Page text START
Our earlier debt market update noted lenders, management teams, and private equity owners spent the first few weeks of the coronavirus shutdown focused on liquidity. Thus far, companies have done what they can to bolster their cash positions in order to weather the current market disruption, ranging from options like deferring principal amortization payments and stretching payables. Many non-sponsored businesses are awaiting funds from the Paycheck Protection Plan to be deposited, while countless more anxiously await the program’s expansion.
As King George III said in the musical Hamilton, “What comes next?”
Now that the broadly enforced social-distancing measures have managed to elude the worst-case scenarios shared just weeks ago, dealmakers across the industry are asking when and how M&A and financing activity will resume, even if in a modified state.
Page text END
Data section START
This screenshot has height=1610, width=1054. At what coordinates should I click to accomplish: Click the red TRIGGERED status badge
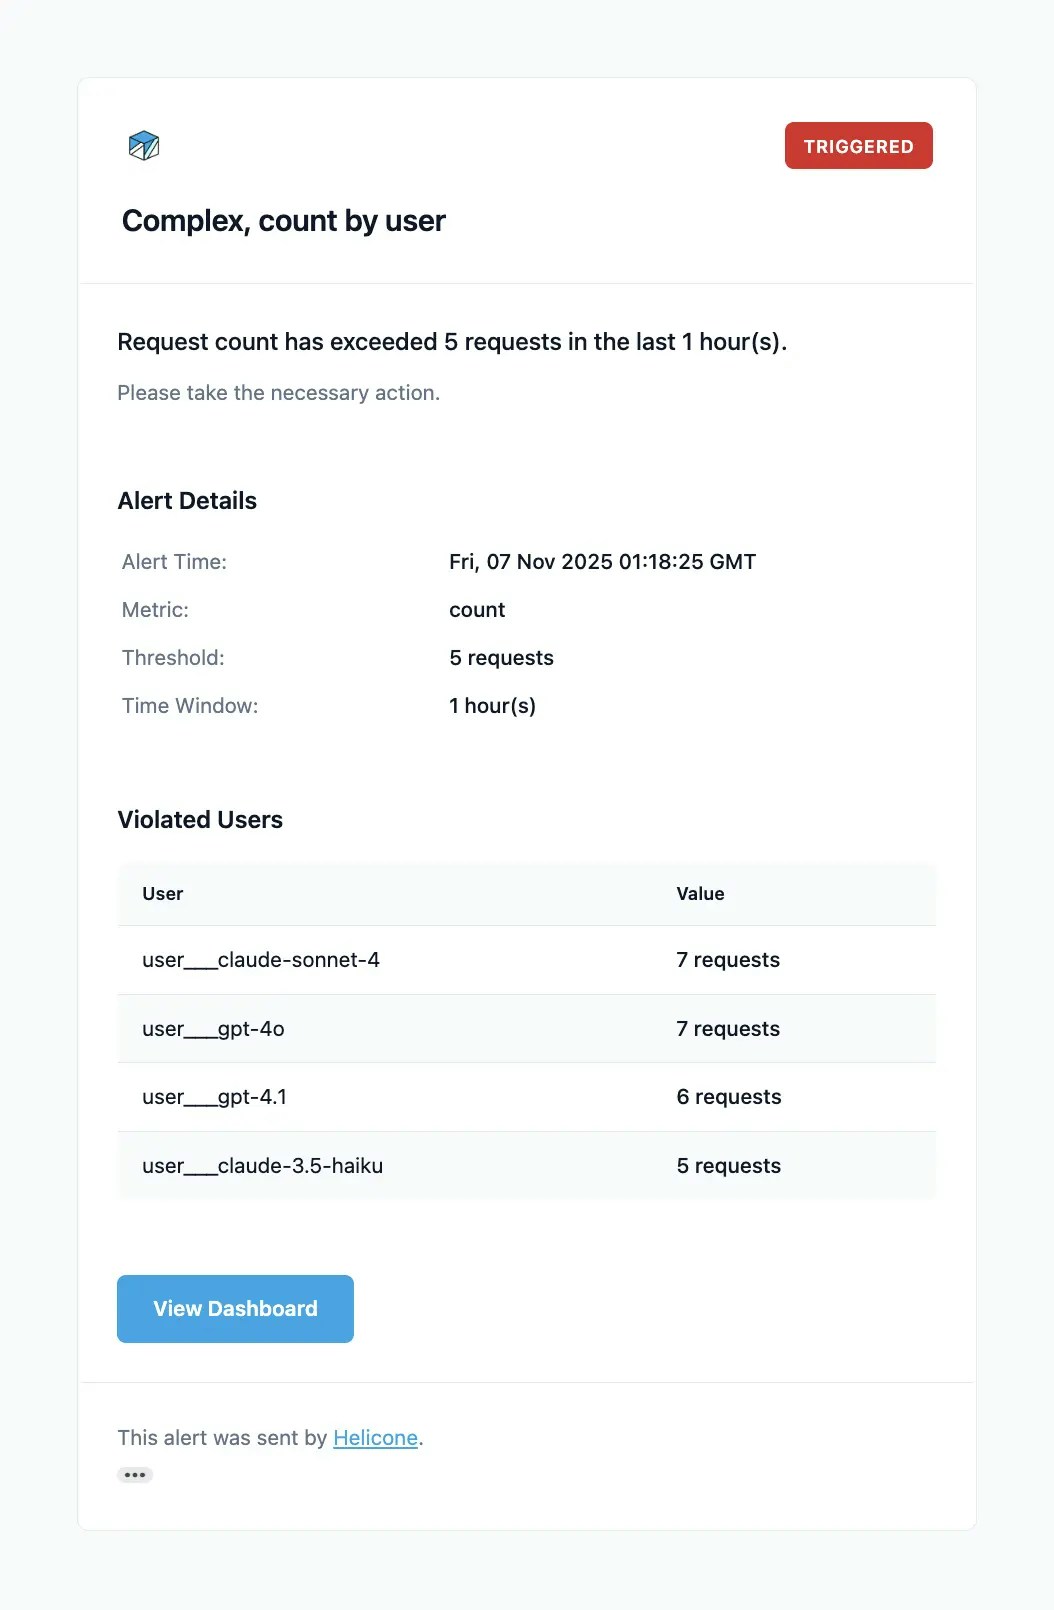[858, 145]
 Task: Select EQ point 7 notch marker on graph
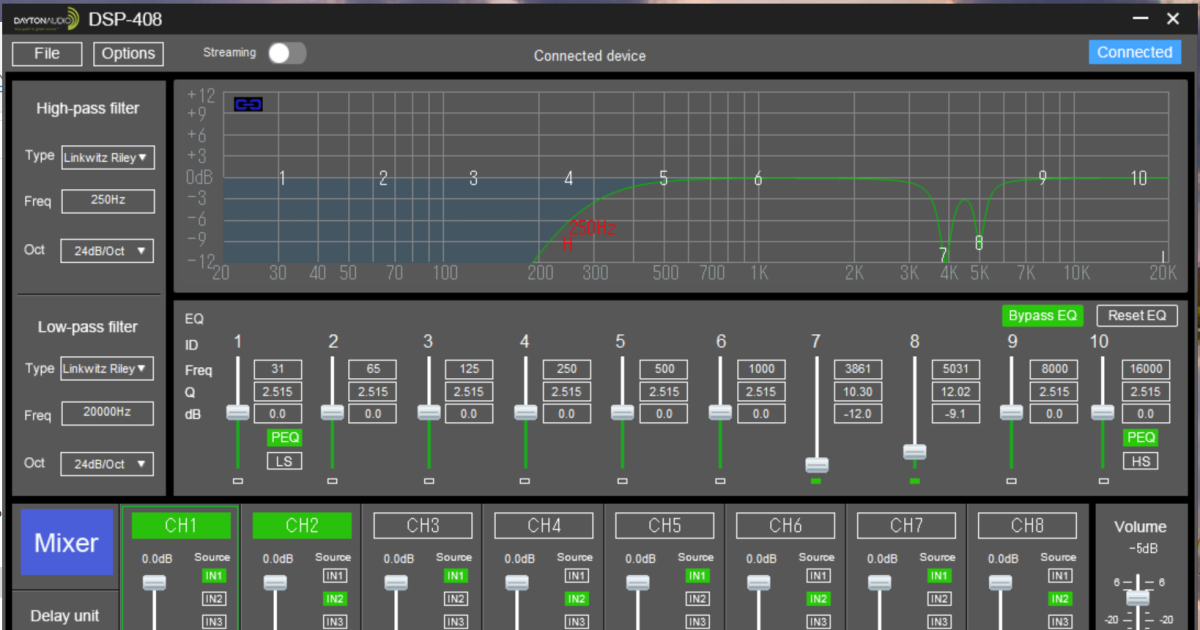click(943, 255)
Data section END
__Task statement__:
According to the page text on the debt market during the coronavirus shutdown, which parties spent the first few weeks of the shutdown focused on liquidity? List all of them.

__Result for this task__:
- Lenders
- Management teams
- Private equity owners